__Required work__:
1. From the book review excerpt below, list every name it gives for a member of the family it discusses.
2. Extend the book review excerpt below, picking up right after its final sentence.

__Extract provided__:
Nutt is skilled in taking us inside each character in this family -- Kelly, Wayne, Jonas and Wyatt/Nicole. Each of their individual experiences are complicated, but Nicole's parents and brother always know that her experience is the most complicated and fraught. They have her back. Through strife, harassment and financial woes, the love evident in this family is the constant; and it's that emphasis -- abiding love, support and teamwork -- that makes you know this family will prevail.

I was struck by how naturally children accept gender as being more internally than externally derived and defined. It's adults -- parents and grandparents of kids at the twins' school -- who make a stink about Nicole using the girls' restroom. Children, more accustomed to imaginative play, are more fluid, flexible and forgiving. We see this flexibility evidenced in a scene, shortly after Wyatt has officially changed her name to Nicole, around age ten.

__Stored data__:

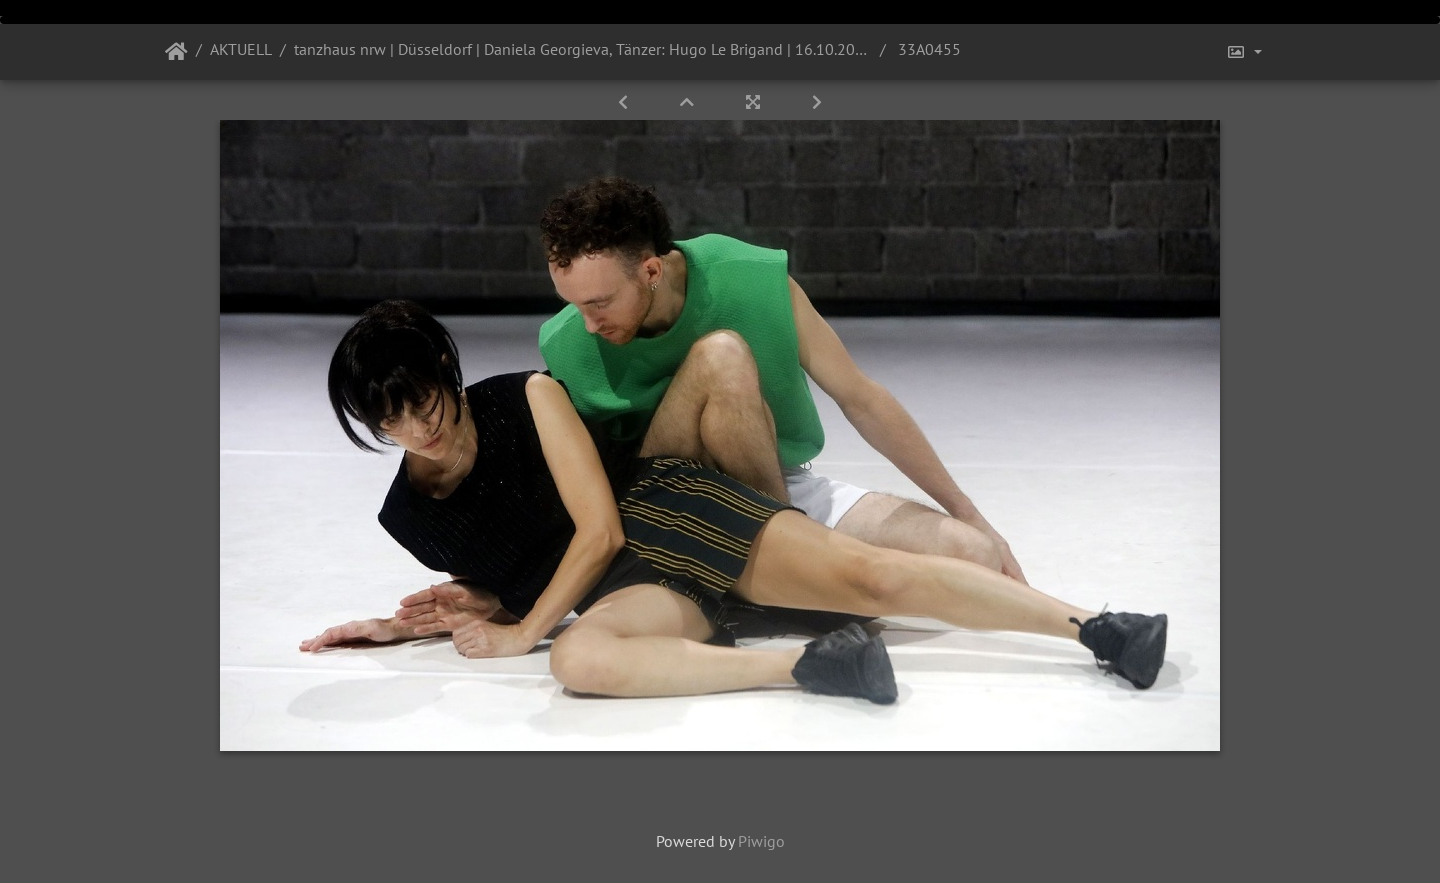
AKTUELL (241, 49)
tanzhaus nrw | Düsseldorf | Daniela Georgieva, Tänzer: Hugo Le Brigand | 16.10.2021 (583, 49)
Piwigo (761, 841)
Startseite (176, 52)
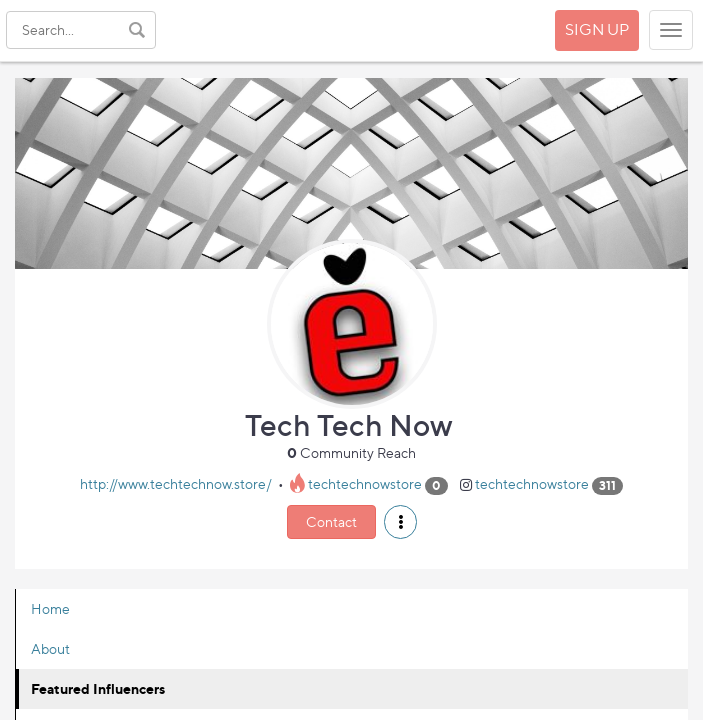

__The results__:
1. Kelly, Wayne, Jonas, Wyatt/Nicole

2.
...a neighbor's son, Logan, came over to hang out with the twins. Jonas asked him if wanted to play ninjas, then said, 'Oh, and Wyatt's new name is Nikki.'

"'Okay,' Logan answered. 'Nikki, can I have that sword?'

The kids don't blink.

This is why I found Nutt's choice of an ending especially fitting. A school counselor who had earlier been helpful to the Maines family, is doing an exercise with elementary school kids about bullying, about tolerance. Afterwards, as she's having the kids draw a picture based on the lesson, she overhears a conversation. Later, she sends a transcript of this conversation to Kelly and Wayne, knowing they will appreciate it. The end of the exchange goes like this:

BOY: "...we have a girl in our school who is transgender."
BOY: "...well, maybe she's in middle school now."
GIRL: "That's cool."
2nd BOY: "How is she a boy and a girl?"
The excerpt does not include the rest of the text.